Julie Taymor Is The Only Spider-Man: Turn Off the Dark Director Eligible For A Tony
You know, we were saying to ourselves just the other day, “Hey, we haven’t heard anything terrible about Spider-Man: Turn Off The Dark for a while.” Sorry, guys. Looks like we jinxed you. The comic book-turned-Broadway musical that had been plaugued by disaster after disaster pretty much since its inception has made news today with two interesting bits. It’s been revealed that Julie Taymor is the only director of the show eligible for a Tony Award this year and the producers are being sued by one of their investors.
Philip William McKinley, who previously held the title of creative consultant but is now named director, will not be eligible for a Tony. From IndieWire:
“Yesterday, the work that she did on Spider-Man was acknowledged in some way by the Tony Administration committee which is the committee that looks into any issues related to who can be nominated. In their off-the-record meeting they decided that it was Julie Taymor and not Philip William McKinley who would be the director eligible for a Tony nomination next spring.”
McKinley was the one who helped rework the play after its terrible reviews, along with writer Robert Aguirre-Sacasa.
The most expensive musical ever produced for Broadway was obviously in need of investors for that large-scale production plagued with delays. And now one of those investors, Patricia Lambrecht, is suing the producers. Lambrecht originally put up $2.5 million in collateral for the musical. Part of her agreement was that the theater the show was set to run in, on 213 West 42nd Street in New York, “would be returned to good condition at the conclusion of the production,” according to The Hollywood Reporter. “Lambrecht’s collateral was a guarantee that even if the show never opened, the theater would be paid for restoration costs.”
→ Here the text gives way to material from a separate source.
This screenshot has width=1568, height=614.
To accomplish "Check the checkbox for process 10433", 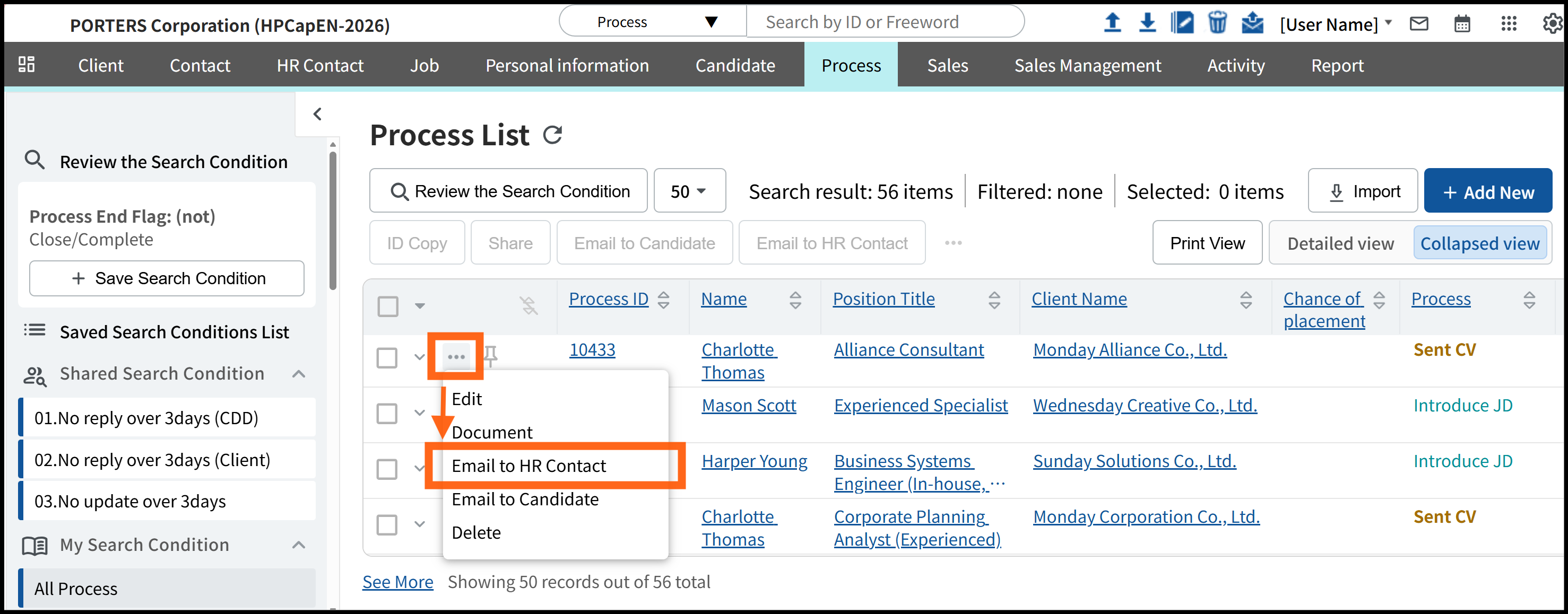I will coord(387,357).
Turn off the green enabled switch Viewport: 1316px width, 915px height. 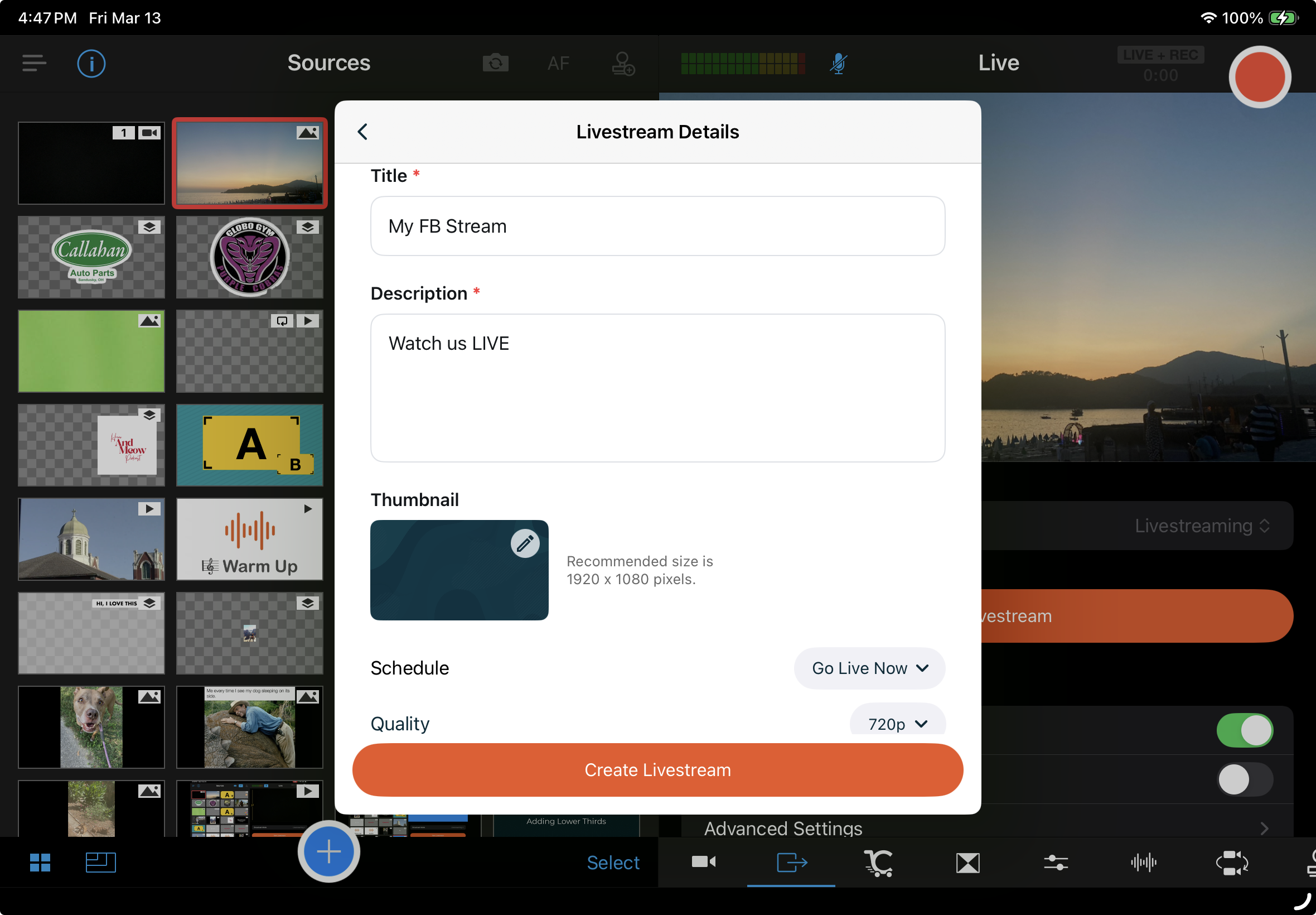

Lambrecht has just filed a lawsuit in New York for money she says is still owed to her by the show.
“Lambrecht pledged $2.5 million, but the agreement allegedly provides that she was to be paid a facility fee totaling $368,750. After the production experienced numerous delays, the show’s producers needed Lambrecht to extend the pledge of collateral. Since the show was becoming riskier, the cost of doing so became more expensive. Labrecht says that she got an agreement where the facility fee paid to her would be upped to $985,000.”
But so far, Lambrecht says she’s only received $360,000 from producers, leaving a balance of $625,000, plus seven months of interest and counting. And as for Taymor, just because she can be nominated for a Tony, doesn’t necessarily mean she will be.